● **EXERCISE GOAL**
Report only how many lines of the records contain the word "agent".
Start of TASK MATERIAL
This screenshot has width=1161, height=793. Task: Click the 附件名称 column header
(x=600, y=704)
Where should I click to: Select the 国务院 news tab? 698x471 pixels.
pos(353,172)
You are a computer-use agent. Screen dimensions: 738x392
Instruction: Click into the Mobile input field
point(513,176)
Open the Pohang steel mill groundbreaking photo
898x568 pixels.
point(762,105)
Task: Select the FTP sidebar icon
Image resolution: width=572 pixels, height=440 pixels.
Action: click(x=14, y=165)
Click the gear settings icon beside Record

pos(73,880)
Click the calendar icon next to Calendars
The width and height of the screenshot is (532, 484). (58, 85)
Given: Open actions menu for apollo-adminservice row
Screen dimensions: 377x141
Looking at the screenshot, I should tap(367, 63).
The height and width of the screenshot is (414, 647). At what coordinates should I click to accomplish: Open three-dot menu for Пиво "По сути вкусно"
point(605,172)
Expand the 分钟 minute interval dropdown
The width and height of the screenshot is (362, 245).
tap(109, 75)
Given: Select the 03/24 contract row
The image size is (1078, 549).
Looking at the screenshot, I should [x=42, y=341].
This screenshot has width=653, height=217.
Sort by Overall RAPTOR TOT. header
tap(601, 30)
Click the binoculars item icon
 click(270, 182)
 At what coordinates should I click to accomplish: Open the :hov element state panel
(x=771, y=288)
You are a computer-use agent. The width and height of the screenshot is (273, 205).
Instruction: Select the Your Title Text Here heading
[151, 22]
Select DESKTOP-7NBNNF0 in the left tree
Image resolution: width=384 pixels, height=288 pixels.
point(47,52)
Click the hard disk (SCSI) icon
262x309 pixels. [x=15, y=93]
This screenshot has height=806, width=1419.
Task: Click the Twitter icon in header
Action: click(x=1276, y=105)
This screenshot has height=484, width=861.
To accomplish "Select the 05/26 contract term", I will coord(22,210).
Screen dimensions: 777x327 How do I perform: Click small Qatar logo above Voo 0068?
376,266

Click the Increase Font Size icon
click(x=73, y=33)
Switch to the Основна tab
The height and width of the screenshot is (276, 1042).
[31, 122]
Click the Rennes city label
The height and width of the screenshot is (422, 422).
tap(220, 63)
End of TASK MATERIAL
● **RESPONSE FOR THIS EXERCISE**
2